Il punto definitivo è stato posto dopo un mese e mezzo. Volevo comprare una nuova auto – una sportiva, di cui sognavo da un paio d’anni. Avevo risparmiato soldi, confrontato caratteristiche, studiato recensioni. Ho condiviso con lei la mia gioia.
La sera ha posato davanti a me delle stampe senza dire una parola.
– Ho consultato i miei amici concessionari. La tua scelta è immatura. È un investimento improprio, con costi di manutenzione alti, e appare poco seria. Abbiamo trovato un fantastico crossover per te. Affidabile, capiente. Domani andiamo a sbrigare le pratiche.
Quel “noi” è suonato particolarmente forte. Non mi aveva chiesto, discusso, proposto, mi aveva solo messo davanti al fatto compiuto. La decisione era già stata presa, approvata e confermata senza il mio coinvolgimento, perché, a quanto pare, “i più anziani sanno meglio”.
Fu esattamente in quel momento che capii chiaramente: in quella relazione per me come individuo c’era rimasto quasi niente spazio. C’era solo un ruolo – comodo, correggibile, adattabile ai suoi standard. Non io con i miei desideri e sogni, ma una sorta di funzione da perfezionare.
– Il crossover te lo puoi comprare da sola, – dissi tranquillamente, spostando delicatamente le stampe di lato. – E io comprerò ciò che voglio io. E vivrò come ritengo giusto io.

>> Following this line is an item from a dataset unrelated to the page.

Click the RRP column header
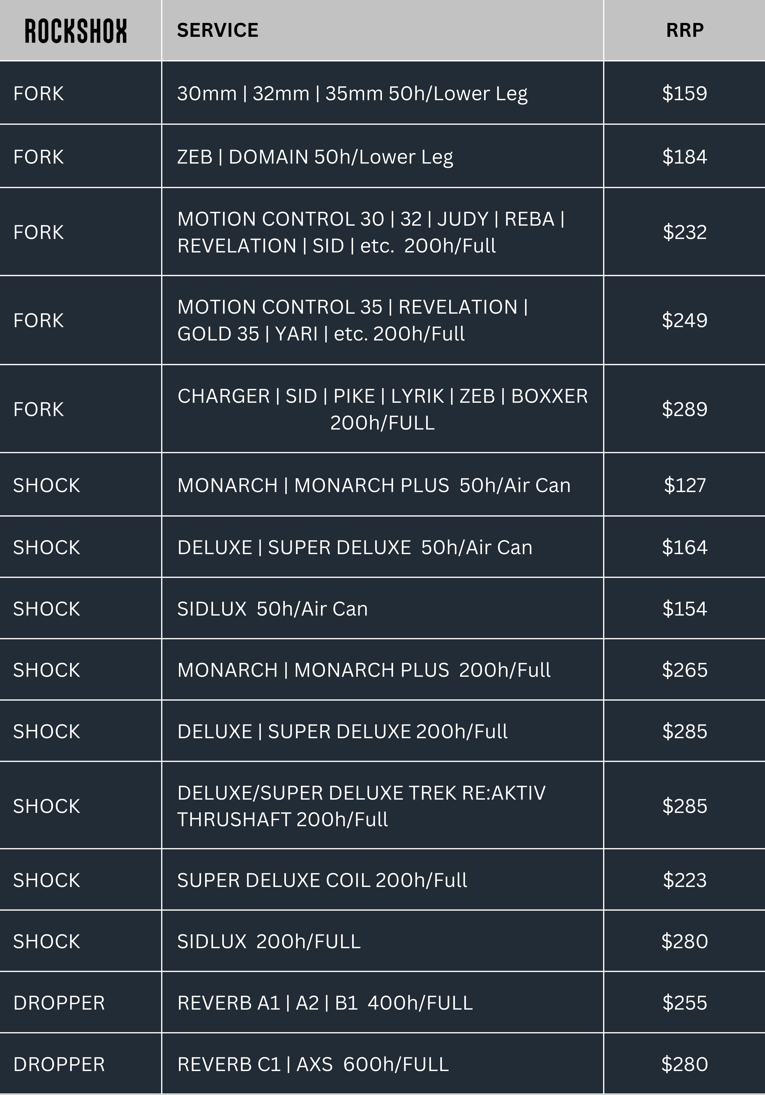This screenshot has height=1095, width=765. [684, 31]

– Stai facendo un errore, – osservò lei freddamente.
– Può darsi. Ma sarà un mio errore. Non mi sono arruolato per essere educato da te. Cercavo una donna, non una seconda mamma con una voce autoritaria.
Penso che metterci insieme abbia richiesto meno di mezz’ora. Lei osservava in silenzio con un’espressione di delusione – come un professore che guarda uno studente che non ha soddisfatto le aspettative.

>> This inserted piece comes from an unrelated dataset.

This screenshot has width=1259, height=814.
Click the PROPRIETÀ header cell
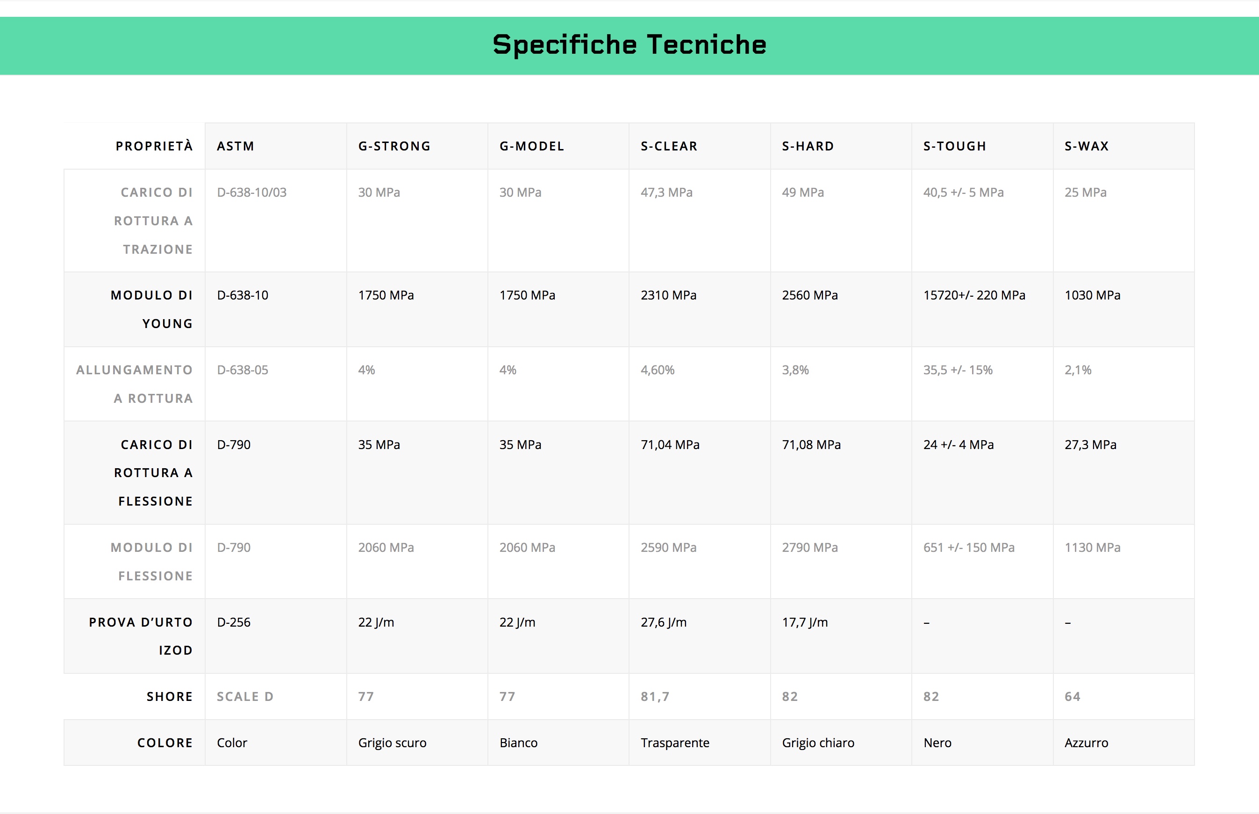154,146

Ma quando la porta si è chiusa dietro di me, ho provato un sollievo quasi fisico.
L’esperienza di vita e la maturità di un partner sono preziose, quando diventano un supporto. Ma quando si trasformano in un insieme di regole secondo cui si intendono “rimontare” te, diventa più una pressione che un aiuto.
Adesso guido la mia macchina “impraticabile”, gioco a calcio durante il weekend e sono contento di essermi svincolato in tempo da questa gestione premurosa, ma soffocante.
La differenza d’età raramente diventa di per sé motivo di conflitto. Il problema si trova più spesso non nei numeri, ma nella flessibilità di pensiero e nella capacità di vedere il partner come un pari. In questa storia, la donna, con una posizione ben consolidata e uno status elevato, non è stata capace di uscire dal ruolo di rimanna per diventare parte di un’alleanza paritaria.
Tentare di “migliorare” un uomo tramite il controllo, la correzione e la svalutazione dei suoi interessi inevitabilmente distrugge la vicinanza.
Un vero partnership si fonda sul rispetto delle scelte dell’altro, anche se sembrano istintive, poco razionali o “poco serie”. Quando la cura scivola lentamente in dittatura e il dialogo è sostituito da un monologo di predicazione, a chi subisce questo resta solo un modo per conservarsi: aumentare la distanza.
Ho scelto l’autonomia e ho rifiutato di essere un progetto da perfezionare nelle mani di qualcun altro.
E voi, cosa ne pensate, è possibile trovare un equilibrio in una relazione in cui uno dei partner è significativamente più grande dell’altro, o la leadership inevitabilmente passa a chi ha più esperienza?